Memang tak banyak yang bisa kulakukan untuk banjir dan bencana itu. Tapi setidaknya ingin menunjukkan empati. 'Melalui nonton berita di TV?', 'berkicau di Twitter?', 'pasang status di FB?', atau sekedar doa tanpa suara. Yaelah, itu minimalis banget. Meski aku ragu yang minimalis pun susah dilakukan. Toh lagian rasanya sekedar nonton berita tak akan berpengaruh apa-apa. Sekedar 'mencoba' merasakan derita yang tak mungkin juga berasa. Wong kita bukan yang kena derita, bagaimana cara ngrasainnya coba? Bisa saja ini sok-sok an saja. Biar dibilang bersimpati meski dengan tangan kosong.
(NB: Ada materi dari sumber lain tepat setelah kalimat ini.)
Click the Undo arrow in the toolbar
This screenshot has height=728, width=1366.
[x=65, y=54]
Tapi tiba-tiba aku teringat kejadian diberhentikannya acara TV "Hitam Putih" di Trans7 karena kalah rating dengan acara-acara alay di jam yang sama. Artinya adalah acara yang bagus belum tentu diminati orang. Berita banjir dan bencana kalah pamor dibandingkan berita Ayu Ting Ting melahirkan dan Jupe gagal menikah. Aku gak tahu tentang rating lho, ini ngomongin lingkungan di sekitarku saja. Lagipula, ngapain mikir derita orang kalau kita sendiri masih juga menderita. Ngapain juga mikir susah sehabis capek pulang kerja seharian. Mending joged oplosan dan lihat Cesar cengar-cengir di YKS tiap malam.
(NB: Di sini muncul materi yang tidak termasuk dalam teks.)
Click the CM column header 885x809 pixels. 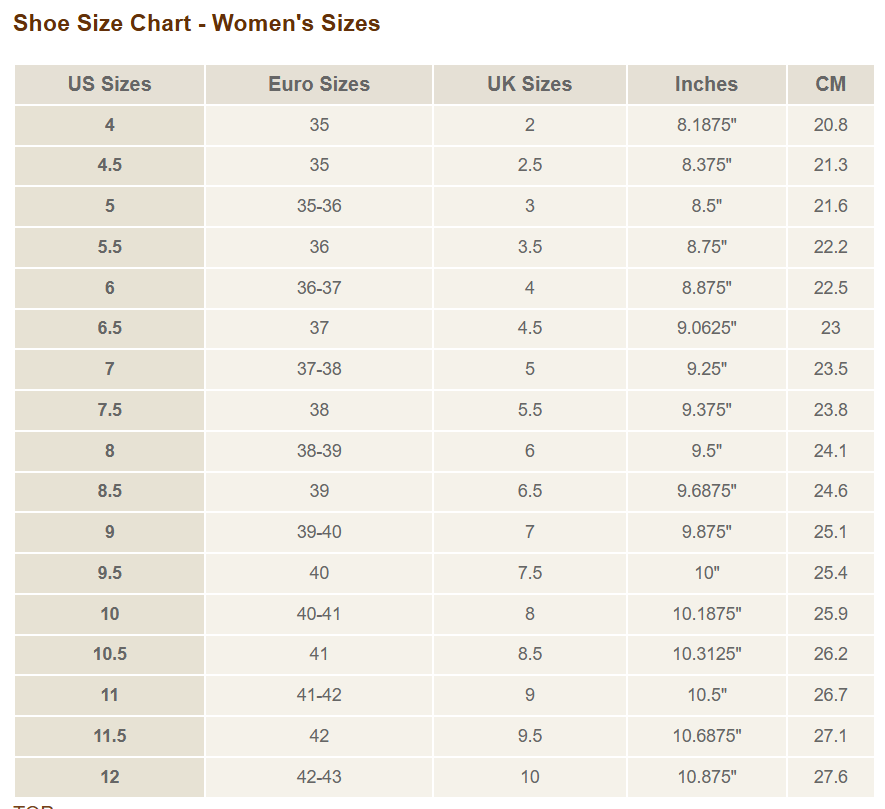[x=830, y=85]
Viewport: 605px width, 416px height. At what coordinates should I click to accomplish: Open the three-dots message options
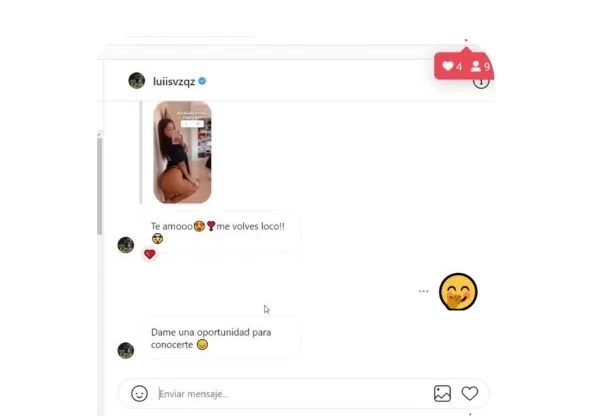point(424,291)
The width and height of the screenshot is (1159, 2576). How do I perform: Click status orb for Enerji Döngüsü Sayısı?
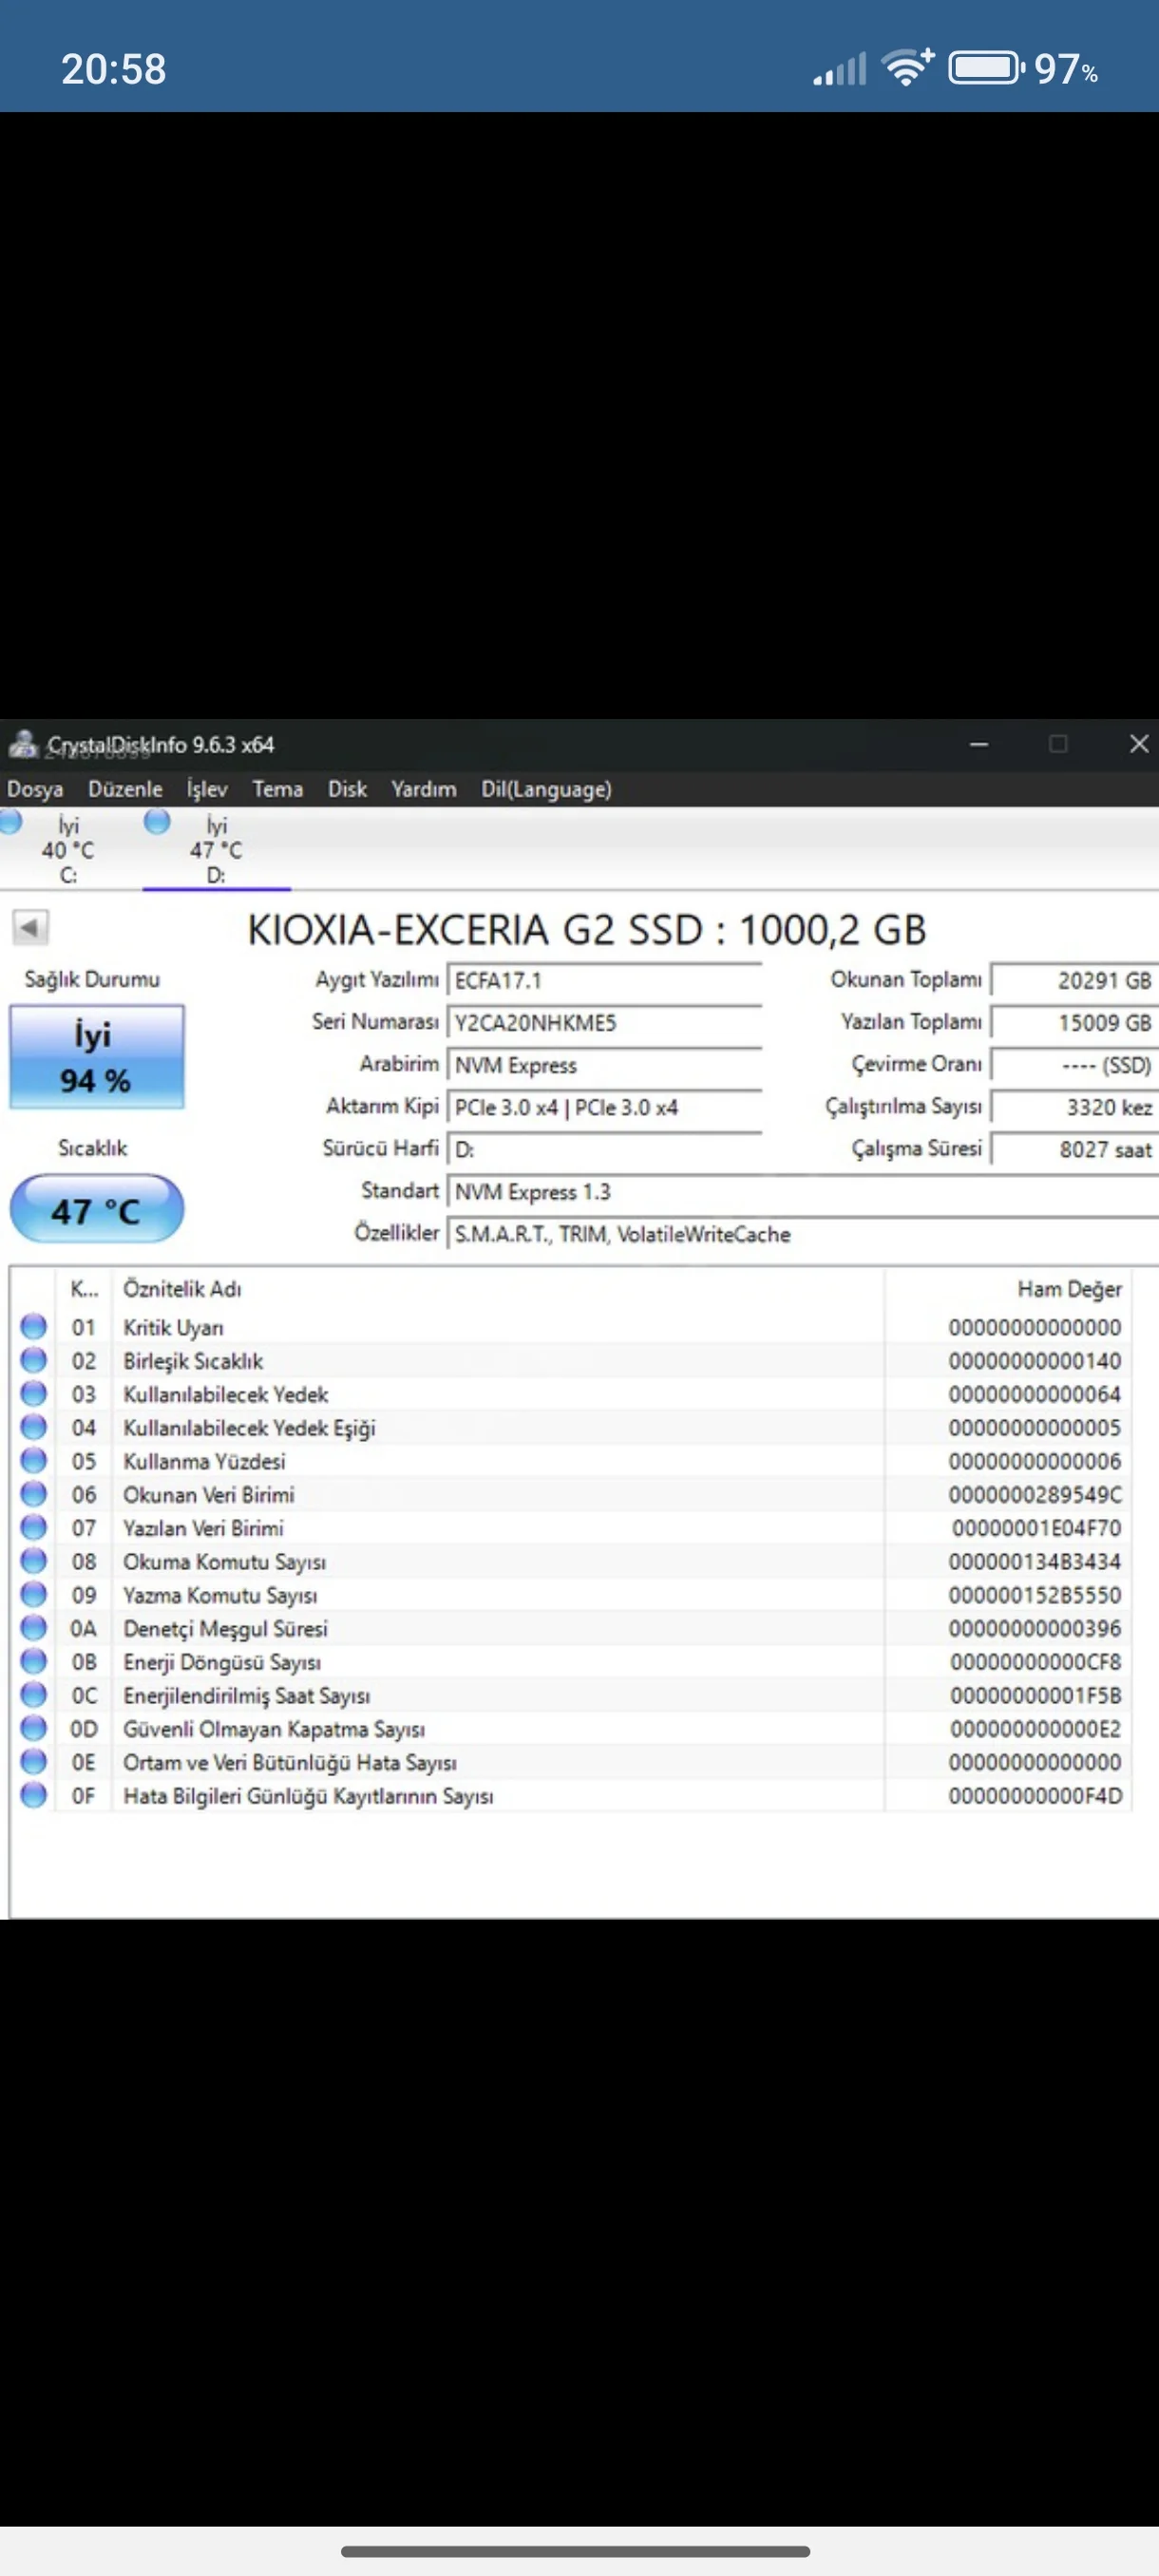[34, 1661]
Eh, kok jadi acara TV? Maksudku adalah bisa jadi nonton berita itu penting juga. Minimal biar acara itu gak kegusur sama acara lain. Maklumlah, rating masih jadi raja. Kali-kali aja.
Jadi,...
Aku yang sedang berada di kolong ini ingin berkata bahwa kami (aku) lelah. Lelah dengan segala yang terjadi ini. Semuanya benar-benar menyebalkan. Rasanya tidak ada yang benar meski tak bisa kubilang semua salah. Semuanya abu-abu kelabu seperti langit Bogor seminggu ini. Keinginanku untuk sekedar peduli terhambat kolong yang membatasi. Ah, mungkin juga mereka? Pikiran yang sama kah? Empati tanpa wujud. Bercinta dengan diri sendiri?
Seluruh saudaraku di negeri yang sungguh kucintai. (Apa aku layak dipanggil saudara?) Rasa yang kurasakan sungguh mengganjal hati. Meski basi, tapi aku memang hanya bisa memberikan doa dan simpati. Simpati yang takkan cukup hanya melalui uang kertas seribu-dua ribu di kotak-kotak sumbangan di tepi-tepi jalan. Jumlah yang sama yang kuberikan pada pengamen-pengamen angkot dan bus kota. Sedih.. Tapi hanya itu yang saat ini mampu anak kolong ini berikan. Maafkan.